Could you count how many lines of the data include "orange" and answer with the number only?

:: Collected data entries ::
==================================================
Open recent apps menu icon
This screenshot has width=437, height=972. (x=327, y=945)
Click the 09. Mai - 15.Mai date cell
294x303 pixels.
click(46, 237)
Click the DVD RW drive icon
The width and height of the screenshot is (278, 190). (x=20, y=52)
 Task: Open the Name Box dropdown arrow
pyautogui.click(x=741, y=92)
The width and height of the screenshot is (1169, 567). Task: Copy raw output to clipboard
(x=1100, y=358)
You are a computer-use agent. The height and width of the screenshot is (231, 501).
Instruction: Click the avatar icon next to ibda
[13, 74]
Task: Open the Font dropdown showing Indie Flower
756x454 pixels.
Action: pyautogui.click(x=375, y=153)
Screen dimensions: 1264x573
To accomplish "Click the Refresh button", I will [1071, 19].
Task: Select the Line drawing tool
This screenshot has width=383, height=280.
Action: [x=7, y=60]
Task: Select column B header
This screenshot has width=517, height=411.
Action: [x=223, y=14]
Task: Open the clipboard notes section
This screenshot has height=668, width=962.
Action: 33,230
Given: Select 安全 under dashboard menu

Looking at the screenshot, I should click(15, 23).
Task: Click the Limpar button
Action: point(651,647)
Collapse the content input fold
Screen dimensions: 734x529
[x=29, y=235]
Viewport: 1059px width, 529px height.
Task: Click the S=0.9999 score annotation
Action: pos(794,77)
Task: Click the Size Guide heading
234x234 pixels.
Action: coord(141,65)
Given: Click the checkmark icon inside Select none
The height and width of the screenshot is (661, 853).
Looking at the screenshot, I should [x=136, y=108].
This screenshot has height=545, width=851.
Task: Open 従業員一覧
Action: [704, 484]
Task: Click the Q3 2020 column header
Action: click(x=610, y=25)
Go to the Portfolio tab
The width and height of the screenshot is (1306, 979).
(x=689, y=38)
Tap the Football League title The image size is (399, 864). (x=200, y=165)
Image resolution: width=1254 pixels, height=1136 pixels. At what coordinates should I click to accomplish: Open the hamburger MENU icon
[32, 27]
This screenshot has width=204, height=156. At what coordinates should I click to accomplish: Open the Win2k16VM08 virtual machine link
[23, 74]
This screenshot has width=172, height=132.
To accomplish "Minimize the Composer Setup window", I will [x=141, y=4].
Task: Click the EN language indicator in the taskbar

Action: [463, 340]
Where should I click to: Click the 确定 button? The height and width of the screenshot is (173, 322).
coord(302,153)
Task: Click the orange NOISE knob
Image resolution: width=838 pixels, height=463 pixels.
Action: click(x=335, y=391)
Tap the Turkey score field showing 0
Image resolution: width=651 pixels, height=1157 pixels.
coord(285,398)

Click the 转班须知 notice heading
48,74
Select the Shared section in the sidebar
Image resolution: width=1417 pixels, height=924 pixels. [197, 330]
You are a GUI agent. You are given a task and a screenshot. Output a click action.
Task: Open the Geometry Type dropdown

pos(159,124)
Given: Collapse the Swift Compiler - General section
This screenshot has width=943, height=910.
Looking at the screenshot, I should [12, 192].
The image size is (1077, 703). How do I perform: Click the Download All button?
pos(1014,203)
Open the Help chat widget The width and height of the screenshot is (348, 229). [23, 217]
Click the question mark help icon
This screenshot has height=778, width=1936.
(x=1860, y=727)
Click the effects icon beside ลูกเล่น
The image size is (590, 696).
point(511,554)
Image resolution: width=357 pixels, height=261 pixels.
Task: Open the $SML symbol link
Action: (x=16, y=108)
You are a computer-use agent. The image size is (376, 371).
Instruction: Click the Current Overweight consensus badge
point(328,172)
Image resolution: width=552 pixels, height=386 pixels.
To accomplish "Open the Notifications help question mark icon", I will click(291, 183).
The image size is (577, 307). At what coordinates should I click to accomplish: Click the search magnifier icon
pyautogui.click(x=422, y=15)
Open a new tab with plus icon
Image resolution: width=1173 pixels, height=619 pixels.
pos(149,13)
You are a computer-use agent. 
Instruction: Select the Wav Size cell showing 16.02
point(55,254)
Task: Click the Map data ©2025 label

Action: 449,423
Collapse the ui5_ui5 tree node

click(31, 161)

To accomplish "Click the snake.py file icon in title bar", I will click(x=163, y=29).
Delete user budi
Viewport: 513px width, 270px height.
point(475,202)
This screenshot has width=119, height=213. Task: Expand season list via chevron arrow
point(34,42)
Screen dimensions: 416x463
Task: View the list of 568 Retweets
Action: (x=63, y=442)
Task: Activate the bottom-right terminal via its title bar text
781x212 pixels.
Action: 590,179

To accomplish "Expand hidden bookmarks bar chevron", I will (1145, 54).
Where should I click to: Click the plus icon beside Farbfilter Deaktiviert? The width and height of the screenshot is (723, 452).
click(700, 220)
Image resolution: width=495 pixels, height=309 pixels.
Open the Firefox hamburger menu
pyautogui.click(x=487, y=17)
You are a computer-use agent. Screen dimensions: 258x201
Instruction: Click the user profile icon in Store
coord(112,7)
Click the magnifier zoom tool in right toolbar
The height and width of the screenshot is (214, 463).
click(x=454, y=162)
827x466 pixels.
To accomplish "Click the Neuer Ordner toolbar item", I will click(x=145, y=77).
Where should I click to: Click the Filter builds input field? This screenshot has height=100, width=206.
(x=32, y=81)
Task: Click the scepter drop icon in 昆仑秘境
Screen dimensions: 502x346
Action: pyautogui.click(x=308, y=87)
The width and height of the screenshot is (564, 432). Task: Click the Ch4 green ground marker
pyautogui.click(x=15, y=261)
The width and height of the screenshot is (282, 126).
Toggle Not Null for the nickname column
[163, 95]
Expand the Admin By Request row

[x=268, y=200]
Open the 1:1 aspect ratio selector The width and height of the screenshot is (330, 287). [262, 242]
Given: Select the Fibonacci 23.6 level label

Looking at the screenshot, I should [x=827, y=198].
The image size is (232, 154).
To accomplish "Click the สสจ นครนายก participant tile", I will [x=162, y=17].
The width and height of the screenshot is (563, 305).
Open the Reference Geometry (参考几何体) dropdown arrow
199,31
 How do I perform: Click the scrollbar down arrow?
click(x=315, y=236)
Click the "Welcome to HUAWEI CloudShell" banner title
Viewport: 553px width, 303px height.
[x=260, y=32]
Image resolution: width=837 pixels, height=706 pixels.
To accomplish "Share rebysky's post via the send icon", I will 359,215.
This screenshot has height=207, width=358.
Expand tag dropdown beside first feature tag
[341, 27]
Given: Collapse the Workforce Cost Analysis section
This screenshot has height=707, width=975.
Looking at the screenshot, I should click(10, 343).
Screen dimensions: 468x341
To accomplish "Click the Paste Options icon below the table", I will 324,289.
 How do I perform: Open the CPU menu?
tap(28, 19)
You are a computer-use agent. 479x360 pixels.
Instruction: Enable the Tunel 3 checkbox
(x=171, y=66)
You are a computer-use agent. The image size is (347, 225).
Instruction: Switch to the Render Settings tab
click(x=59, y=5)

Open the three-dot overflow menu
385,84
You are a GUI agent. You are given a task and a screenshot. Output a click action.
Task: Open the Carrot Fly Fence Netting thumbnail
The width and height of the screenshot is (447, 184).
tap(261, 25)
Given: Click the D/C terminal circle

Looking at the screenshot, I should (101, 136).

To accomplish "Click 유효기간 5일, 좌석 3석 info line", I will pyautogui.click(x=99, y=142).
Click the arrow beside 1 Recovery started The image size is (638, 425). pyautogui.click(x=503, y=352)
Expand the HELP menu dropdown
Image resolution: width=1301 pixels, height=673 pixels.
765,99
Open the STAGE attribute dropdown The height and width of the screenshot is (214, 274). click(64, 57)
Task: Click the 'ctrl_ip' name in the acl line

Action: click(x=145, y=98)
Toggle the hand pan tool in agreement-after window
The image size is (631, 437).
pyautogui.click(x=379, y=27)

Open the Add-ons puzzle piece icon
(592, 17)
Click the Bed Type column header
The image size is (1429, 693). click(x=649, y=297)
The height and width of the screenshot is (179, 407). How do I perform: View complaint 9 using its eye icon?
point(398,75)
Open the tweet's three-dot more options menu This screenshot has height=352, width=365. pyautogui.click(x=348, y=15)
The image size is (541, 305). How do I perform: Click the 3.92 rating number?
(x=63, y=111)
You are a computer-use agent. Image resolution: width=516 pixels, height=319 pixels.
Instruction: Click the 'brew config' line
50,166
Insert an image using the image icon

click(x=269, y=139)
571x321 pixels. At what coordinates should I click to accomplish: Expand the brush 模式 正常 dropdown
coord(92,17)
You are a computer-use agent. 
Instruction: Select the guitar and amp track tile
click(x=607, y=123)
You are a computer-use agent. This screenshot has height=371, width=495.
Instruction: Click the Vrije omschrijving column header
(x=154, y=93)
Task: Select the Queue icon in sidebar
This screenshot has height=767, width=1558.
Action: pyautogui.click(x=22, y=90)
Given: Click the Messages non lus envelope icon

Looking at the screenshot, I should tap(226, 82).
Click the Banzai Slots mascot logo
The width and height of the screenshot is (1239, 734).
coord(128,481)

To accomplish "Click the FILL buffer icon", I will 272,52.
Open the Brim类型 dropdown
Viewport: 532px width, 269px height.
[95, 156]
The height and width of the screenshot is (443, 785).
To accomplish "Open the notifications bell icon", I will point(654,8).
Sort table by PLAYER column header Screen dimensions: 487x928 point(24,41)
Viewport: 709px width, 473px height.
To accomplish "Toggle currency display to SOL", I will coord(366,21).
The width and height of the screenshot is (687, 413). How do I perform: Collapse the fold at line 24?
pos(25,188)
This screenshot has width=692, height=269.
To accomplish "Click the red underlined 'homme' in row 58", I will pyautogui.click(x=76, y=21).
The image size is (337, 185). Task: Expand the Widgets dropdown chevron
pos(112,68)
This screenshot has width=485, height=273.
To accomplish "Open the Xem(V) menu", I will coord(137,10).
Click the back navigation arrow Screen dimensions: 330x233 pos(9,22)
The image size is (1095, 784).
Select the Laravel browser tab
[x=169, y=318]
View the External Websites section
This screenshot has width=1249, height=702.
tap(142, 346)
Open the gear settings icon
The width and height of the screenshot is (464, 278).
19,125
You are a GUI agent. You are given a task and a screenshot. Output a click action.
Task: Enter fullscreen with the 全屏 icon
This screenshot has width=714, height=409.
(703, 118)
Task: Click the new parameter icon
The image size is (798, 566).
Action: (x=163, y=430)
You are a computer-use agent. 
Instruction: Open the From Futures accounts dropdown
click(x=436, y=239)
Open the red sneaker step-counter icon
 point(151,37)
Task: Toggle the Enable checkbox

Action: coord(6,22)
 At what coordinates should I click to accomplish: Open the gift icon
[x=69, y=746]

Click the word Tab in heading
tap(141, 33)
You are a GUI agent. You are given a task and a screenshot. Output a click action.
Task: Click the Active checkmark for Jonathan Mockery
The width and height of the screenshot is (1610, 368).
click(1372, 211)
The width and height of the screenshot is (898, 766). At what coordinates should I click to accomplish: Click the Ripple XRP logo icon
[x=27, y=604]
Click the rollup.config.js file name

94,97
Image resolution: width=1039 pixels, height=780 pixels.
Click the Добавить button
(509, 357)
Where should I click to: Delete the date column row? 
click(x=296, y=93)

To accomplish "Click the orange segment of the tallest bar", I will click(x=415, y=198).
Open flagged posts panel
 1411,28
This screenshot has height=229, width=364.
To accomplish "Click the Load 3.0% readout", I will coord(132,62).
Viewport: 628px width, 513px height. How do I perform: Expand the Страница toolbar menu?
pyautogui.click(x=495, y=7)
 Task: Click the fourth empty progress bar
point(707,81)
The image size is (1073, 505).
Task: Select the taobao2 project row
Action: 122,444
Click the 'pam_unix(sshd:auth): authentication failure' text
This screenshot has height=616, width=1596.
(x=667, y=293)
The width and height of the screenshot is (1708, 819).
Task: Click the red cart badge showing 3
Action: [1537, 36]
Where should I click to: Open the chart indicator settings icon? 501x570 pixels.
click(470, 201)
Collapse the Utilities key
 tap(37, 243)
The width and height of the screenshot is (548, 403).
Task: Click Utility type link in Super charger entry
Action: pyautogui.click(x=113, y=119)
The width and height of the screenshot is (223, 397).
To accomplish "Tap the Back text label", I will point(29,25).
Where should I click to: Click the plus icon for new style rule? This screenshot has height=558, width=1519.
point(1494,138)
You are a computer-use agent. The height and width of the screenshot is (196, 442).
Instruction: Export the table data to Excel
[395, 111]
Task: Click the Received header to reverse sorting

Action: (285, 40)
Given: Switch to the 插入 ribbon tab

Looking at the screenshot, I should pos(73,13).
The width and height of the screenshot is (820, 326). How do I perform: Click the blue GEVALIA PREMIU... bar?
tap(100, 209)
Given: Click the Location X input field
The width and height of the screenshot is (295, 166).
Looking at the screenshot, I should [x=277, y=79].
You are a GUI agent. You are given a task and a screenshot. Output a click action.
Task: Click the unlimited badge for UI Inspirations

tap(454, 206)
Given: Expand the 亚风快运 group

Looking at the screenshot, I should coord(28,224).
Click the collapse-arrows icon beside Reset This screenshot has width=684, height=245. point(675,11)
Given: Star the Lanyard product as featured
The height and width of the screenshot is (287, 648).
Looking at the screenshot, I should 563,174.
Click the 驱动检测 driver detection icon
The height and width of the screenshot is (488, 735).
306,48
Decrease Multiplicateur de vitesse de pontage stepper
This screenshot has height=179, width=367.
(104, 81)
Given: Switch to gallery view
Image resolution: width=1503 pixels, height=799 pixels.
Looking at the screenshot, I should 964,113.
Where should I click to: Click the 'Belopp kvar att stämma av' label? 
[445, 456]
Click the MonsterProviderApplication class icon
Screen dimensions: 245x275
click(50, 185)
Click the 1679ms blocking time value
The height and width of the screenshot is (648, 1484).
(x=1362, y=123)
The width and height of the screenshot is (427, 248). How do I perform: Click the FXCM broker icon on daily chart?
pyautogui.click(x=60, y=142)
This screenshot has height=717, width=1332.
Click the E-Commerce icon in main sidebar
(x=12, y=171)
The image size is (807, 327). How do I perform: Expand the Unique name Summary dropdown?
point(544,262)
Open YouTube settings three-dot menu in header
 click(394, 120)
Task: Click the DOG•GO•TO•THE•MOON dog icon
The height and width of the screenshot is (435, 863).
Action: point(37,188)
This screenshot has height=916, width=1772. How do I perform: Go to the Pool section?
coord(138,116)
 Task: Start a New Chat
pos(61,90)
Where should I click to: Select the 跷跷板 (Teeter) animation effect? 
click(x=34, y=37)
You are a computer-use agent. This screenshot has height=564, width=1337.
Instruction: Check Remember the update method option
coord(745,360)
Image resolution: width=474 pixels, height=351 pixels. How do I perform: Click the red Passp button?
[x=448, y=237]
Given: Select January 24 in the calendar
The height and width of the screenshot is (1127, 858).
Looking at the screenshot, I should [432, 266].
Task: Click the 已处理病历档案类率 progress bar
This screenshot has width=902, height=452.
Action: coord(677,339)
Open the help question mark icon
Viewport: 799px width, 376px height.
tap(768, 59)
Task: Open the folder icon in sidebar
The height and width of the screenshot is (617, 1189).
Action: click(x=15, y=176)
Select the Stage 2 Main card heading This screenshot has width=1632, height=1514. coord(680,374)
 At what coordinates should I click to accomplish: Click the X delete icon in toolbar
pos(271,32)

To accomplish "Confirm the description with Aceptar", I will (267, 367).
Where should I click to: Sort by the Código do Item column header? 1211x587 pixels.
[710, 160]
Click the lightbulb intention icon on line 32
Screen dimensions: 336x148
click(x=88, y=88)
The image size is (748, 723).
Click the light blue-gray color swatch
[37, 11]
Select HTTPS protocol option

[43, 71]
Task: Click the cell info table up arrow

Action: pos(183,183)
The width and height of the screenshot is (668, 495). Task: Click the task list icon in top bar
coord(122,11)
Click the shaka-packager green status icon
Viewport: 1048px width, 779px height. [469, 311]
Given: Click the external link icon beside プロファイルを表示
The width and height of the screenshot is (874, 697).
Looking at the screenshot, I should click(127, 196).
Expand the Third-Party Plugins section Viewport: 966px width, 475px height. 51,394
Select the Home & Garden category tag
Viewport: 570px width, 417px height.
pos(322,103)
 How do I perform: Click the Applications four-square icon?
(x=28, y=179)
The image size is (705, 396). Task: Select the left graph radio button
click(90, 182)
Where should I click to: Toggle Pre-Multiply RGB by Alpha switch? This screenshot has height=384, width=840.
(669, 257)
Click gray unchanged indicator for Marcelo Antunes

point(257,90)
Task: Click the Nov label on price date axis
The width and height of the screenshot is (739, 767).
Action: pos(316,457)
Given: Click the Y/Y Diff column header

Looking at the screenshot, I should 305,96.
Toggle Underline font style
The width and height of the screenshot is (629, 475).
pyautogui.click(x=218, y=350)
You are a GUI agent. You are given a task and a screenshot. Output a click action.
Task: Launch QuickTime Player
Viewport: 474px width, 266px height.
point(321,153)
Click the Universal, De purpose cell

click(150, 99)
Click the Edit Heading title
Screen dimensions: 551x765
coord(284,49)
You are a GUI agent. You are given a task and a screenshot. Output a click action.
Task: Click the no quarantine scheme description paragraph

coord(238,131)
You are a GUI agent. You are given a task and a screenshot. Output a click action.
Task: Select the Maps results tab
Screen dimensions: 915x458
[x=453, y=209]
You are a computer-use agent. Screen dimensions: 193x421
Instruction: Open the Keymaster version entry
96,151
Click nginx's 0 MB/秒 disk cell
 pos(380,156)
==================================================
:: Written solution ::
2